Hacker News new | ask | show | jobs
by JonathonW 2869 days ago
UTF-16 has a bit of a funky design (using four byte/two code unit surrogate pairs to encode code points outside the basic multilingual plane) that ultimately restricts Unicode (if compatibility is to be maintained with UTF-16, at least) to 17 planes, or 2^20 code points (about 1 million).

UTF-8 uses a variable length encoding that allows for more characters-- if restricted to four bytes, it allows for 2^21 total code points; it's designed to eventually allow for 2^31 code points, which works out to about 2 billion code points that can be expressed.

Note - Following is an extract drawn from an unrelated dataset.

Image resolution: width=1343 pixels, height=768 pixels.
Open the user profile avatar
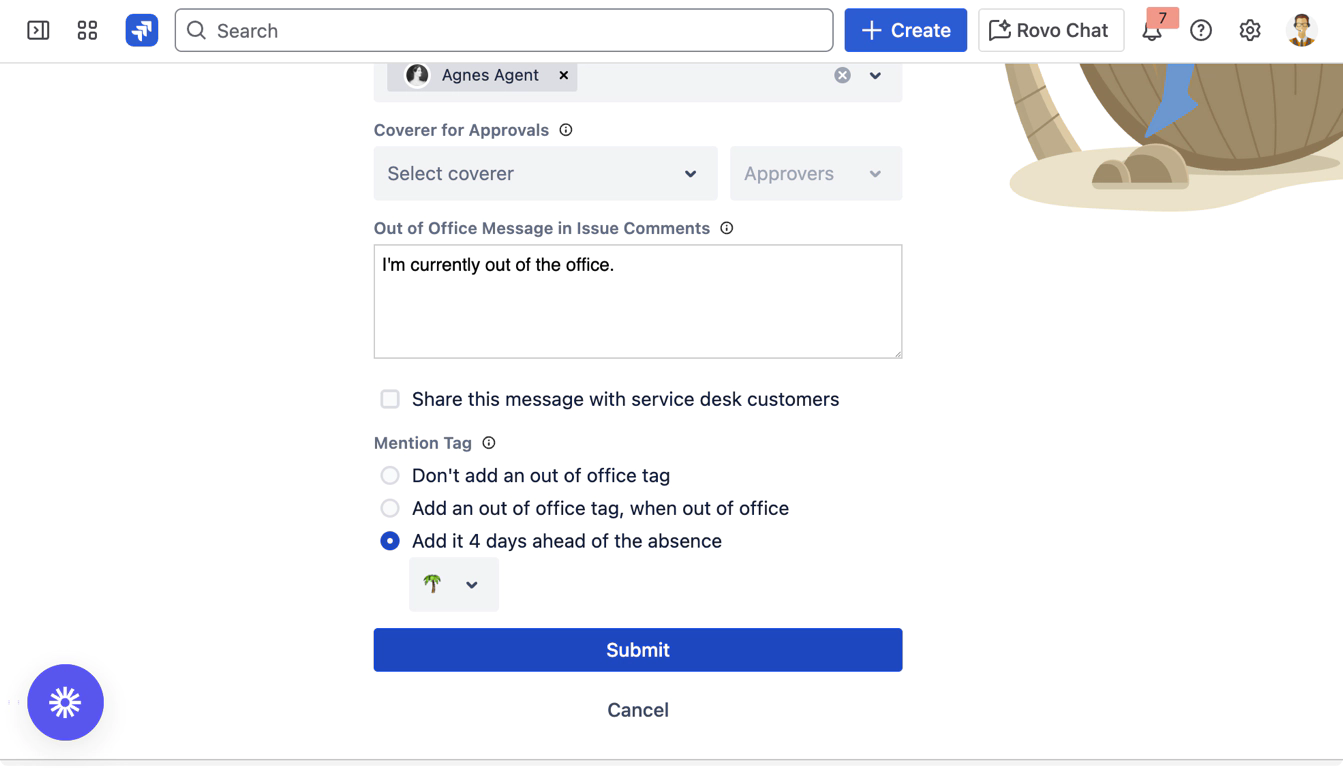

(Granted, this is all hypothetical-- Unicode isn't even close to filling all of the space that UTF-16 allows; there aren't enough known writing systems yet to be encoded to fill all of the remaining Unicode planes (3-13 of 17 are all still unassigned). But UTF-16's still nonstandard (most of the world's standardized on UTF-8) and kind of ugly, so the sooner it goes away, the better.)

2 comments

Thank you, this was an incredibly understandable explanation.
That is a bit misleading to the point of error, on several points:

* Your timeline is backwards. UTF-8 was designed for a 31-bit code space. Far from that being its future, that is its past. In the 21st century it was explicitly reduced from 31-bit capable to 21 bits.

* UTF-16 is just as standard as UTF-8 is, it being standardized by the same people in the same places.

* 17 planes is 21 bits; it is 16 planes that is 20 bits.